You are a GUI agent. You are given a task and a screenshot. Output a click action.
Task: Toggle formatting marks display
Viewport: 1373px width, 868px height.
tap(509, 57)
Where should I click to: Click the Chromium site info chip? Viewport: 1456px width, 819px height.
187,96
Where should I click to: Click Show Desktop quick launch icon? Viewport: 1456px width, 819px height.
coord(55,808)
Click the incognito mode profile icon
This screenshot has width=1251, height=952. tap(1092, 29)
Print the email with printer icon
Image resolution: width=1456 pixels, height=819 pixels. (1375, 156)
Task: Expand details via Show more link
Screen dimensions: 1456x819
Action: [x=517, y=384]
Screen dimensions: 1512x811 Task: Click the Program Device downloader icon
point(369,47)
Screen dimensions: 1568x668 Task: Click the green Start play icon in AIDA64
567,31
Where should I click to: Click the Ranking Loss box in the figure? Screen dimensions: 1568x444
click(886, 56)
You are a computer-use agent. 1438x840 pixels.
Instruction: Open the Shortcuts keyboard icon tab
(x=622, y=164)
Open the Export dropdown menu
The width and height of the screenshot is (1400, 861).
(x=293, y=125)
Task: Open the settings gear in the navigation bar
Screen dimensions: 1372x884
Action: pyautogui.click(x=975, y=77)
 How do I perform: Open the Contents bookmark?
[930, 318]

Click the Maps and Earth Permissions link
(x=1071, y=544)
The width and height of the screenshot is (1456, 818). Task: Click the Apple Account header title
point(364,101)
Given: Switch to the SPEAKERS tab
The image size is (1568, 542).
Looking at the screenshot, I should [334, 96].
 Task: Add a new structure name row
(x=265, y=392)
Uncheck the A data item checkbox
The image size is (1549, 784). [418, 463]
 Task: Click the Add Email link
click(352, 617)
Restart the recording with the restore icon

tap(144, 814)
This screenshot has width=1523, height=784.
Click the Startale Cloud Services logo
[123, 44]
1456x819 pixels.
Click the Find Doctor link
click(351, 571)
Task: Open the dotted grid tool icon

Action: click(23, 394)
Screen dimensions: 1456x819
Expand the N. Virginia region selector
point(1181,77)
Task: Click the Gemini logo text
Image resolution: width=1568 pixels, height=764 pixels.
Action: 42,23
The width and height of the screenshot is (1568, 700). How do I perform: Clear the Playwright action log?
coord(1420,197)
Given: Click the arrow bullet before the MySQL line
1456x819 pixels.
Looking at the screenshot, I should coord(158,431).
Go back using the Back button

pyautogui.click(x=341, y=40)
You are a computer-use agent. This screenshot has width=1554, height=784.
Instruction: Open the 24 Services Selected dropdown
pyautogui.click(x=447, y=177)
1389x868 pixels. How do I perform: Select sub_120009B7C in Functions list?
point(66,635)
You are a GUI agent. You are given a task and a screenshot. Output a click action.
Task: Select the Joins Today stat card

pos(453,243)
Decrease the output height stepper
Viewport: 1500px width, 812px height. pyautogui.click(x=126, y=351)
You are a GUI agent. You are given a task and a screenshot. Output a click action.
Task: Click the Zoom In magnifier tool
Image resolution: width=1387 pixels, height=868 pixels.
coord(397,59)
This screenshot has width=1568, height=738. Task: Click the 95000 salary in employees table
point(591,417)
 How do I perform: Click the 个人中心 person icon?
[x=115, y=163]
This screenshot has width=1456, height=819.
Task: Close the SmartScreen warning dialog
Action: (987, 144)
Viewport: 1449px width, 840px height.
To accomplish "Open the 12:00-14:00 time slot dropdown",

==*==

▸ **Problem to solve**:
Give the number of lines in the records where the word "computer" occurs, and add nothing.

▸ **Exercise result**:
2